ASSIGNMENT: Transcribe the entire listing exactly as it appears.
[PROVIDED ENTRIES]
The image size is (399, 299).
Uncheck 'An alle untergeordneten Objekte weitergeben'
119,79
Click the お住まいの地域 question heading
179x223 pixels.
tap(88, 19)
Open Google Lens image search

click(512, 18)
[/PROVIDED ENTRIES]
TASK RESPONSE:
The image size is (399, 299).
Uncheck 'An alle untergeordneten Objekte weitergeben'
119,79
Click the お住まいの地域 question heading
179x223 pixels.
tap(88, 19)
Open Google Lens image search

click(512, 18)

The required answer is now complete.